> [Passage for review]:
Mail Archives: cygwin/2006/06/20/10:28:32
On Mon, Jun 19, 2006 at 03:24:04PM -0700, Brian Dessent wrote:
>Linda Walsh wrote:
>
>> Nobody like to hear "oh, it's fixed in the latest build, but
>> not in the released product."
>
>Whether they like it or not doesn't change the situation at all. The
>fact remains that very often reported problems are fixed in snapshots,
>so saying "try a snapshot first" is a very effective way to save a lot
>of time on the part of both the person with the problem and the people
>on the list that take the hours out of their day to try to help. And
>isn't that the goal of everyone posting to the list with problems, to
>resolve them quickly? This is a single DLL file we're talking about,
>not a linux kernel, and it takes seconds to replace and doesn't require
>a reboot.
>
>> If a developer doesn't think it is good enough to release,
>> then I'm not sure I want to be testing on my "production" machine.
>> Not everyone has a spare test machine.

> [Information shown]:
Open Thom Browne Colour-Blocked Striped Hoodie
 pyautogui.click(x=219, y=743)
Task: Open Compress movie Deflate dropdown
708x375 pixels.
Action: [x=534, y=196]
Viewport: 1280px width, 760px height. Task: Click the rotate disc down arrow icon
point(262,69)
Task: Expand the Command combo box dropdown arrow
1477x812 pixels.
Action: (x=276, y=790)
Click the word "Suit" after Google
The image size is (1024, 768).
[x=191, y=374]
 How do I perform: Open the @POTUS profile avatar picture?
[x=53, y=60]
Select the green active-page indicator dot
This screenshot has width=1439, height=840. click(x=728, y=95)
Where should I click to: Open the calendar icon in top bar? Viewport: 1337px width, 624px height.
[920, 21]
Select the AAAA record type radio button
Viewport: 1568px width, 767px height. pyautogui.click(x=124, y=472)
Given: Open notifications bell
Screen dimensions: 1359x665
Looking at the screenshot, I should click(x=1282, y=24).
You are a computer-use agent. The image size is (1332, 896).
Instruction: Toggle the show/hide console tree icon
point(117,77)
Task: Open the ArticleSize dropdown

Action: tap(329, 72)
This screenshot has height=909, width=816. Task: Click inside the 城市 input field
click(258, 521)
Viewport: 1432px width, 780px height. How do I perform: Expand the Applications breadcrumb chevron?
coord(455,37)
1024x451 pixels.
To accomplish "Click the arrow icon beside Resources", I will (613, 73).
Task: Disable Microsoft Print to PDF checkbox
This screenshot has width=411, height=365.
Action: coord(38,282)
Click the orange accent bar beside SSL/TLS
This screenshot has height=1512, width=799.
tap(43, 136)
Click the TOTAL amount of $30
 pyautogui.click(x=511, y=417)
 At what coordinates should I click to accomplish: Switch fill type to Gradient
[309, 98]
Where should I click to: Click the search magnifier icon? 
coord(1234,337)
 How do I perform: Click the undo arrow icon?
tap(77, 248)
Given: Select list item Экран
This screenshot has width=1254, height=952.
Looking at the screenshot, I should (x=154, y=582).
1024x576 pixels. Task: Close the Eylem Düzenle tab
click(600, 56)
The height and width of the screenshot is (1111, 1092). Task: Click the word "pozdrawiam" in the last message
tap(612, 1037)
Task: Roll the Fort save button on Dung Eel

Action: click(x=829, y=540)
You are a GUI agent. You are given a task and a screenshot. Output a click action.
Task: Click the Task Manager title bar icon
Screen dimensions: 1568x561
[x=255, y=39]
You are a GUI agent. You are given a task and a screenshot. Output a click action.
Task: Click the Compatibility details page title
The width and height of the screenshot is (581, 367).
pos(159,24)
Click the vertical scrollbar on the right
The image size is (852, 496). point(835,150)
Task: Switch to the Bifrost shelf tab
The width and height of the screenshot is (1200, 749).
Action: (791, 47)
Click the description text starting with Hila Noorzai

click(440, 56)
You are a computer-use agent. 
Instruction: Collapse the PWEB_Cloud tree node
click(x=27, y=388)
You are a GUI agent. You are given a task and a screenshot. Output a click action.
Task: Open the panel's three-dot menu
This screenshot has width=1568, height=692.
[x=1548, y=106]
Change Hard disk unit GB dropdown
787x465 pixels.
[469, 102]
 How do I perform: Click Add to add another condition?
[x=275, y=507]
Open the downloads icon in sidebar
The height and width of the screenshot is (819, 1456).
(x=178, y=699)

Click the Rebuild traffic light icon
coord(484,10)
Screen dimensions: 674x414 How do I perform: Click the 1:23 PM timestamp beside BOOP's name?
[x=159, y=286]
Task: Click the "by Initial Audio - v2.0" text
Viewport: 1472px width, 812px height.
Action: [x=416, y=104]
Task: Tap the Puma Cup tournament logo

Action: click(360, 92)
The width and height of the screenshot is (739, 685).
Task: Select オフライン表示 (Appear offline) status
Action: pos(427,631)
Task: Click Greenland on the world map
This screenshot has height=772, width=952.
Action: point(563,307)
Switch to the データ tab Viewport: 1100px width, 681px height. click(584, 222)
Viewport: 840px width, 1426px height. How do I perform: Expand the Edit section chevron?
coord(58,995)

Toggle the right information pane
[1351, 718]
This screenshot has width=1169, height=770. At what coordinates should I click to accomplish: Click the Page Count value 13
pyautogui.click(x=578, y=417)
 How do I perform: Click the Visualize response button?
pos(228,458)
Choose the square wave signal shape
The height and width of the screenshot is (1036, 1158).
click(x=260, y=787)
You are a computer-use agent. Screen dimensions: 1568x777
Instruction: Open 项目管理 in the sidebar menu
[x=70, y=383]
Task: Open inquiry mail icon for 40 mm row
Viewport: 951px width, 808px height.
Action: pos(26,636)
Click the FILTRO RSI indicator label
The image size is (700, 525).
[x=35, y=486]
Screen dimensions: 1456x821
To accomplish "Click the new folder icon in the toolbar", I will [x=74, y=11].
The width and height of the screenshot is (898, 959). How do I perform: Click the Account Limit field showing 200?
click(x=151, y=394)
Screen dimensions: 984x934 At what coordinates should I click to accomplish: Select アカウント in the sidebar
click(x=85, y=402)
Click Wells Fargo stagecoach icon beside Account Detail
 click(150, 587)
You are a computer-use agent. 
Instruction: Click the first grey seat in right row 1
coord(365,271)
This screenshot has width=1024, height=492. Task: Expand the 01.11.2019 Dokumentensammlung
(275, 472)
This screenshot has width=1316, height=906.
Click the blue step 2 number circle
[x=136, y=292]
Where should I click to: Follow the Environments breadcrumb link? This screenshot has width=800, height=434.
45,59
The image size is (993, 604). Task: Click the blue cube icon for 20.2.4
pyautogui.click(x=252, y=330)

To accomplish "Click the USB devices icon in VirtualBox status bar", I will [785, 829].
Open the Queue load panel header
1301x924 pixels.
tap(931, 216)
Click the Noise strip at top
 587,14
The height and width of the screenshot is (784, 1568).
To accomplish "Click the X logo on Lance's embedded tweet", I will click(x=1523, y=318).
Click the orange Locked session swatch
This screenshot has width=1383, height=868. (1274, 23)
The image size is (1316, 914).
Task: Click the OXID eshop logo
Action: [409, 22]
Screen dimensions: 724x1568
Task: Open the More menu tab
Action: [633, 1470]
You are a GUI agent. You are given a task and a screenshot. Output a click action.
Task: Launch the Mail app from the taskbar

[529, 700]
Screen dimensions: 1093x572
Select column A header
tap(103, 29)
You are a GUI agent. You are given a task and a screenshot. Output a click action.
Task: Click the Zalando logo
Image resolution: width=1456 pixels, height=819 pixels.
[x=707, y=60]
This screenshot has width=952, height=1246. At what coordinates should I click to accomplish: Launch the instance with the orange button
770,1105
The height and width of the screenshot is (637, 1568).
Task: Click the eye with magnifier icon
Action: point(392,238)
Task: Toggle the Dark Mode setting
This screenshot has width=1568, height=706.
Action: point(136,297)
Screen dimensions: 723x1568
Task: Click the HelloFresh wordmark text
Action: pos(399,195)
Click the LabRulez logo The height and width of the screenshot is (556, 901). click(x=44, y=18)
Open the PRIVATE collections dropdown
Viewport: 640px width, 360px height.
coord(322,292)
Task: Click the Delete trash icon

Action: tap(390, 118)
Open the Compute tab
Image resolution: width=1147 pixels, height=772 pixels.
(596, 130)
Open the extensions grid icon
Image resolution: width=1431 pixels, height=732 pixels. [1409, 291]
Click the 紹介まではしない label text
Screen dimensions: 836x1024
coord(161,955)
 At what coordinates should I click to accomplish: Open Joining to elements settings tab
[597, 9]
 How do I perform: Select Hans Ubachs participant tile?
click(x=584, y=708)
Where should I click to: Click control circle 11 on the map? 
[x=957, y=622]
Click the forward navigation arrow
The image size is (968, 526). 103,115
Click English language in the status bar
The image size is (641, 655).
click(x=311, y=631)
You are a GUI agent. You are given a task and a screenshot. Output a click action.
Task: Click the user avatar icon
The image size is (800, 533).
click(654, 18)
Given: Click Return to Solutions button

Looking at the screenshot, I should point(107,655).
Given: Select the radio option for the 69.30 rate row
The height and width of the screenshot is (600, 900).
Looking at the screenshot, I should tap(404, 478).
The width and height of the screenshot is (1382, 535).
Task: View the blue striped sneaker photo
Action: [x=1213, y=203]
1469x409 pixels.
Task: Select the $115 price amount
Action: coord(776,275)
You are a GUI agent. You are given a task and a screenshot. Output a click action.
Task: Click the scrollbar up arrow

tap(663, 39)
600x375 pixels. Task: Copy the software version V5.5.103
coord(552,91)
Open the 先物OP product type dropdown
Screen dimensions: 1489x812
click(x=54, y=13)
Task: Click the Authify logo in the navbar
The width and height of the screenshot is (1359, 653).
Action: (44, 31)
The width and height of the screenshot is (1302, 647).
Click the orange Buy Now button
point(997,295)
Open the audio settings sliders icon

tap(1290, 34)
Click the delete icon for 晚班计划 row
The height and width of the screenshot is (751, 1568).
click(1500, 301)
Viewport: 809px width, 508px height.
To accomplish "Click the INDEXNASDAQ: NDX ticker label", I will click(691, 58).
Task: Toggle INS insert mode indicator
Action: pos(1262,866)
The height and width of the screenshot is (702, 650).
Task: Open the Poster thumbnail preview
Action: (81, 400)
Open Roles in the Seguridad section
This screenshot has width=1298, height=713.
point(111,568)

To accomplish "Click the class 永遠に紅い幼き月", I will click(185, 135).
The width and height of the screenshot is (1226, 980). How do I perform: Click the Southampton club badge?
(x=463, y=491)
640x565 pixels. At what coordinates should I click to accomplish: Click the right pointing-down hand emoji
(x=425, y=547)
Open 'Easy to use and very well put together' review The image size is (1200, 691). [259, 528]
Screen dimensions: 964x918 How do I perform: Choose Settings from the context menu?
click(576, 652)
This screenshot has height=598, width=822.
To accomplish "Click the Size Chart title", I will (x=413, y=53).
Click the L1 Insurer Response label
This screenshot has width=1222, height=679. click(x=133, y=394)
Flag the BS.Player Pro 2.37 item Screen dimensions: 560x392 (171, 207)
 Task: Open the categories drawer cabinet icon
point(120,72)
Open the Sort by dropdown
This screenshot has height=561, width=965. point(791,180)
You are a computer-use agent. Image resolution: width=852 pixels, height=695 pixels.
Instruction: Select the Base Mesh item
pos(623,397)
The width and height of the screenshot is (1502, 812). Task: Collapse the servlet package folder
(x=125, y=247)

> [Work instructions]:
A – Translate this sentence from the Cygwin mailing-list message into French: "This is a single DLL file we're talking about, not a linux kernel, and it takes seconds to replace and doesn't require a reboot."
B – Carry on the Cygwin mailing-list message past its final sentence, keeping the register of the exchange.

> [Responses by task]:
A – Il s'agit d'un seul fichier DLL, et non d'un noyau linux, et il se remplace en quelques secondes sans nécessiter de redémarrage.

B –
>
>That kind of logic is toxic poison to an open source project. How do
>you think those releases come to be? If you want stable releases then
>you need to regularly test snapshots and give feedback, otherwise the
>releases will not be of high quality. This is all a volunteer effort
>here, and the developers' only way of assessing whether their fixes are
>effective and stable is by hearing from people on the list that try
>them. If everyone played the "I'm not going anywhere near something
>that doesn't have the mythical release stamp of approval" card then no
>forward progress would ever be made, and you'd have a lot of really
>buggy releases.
It's been a while since I've given out a gold star but I think Brian's
email definitely rates one.
Thanks, Brian, for always being the voice of reason.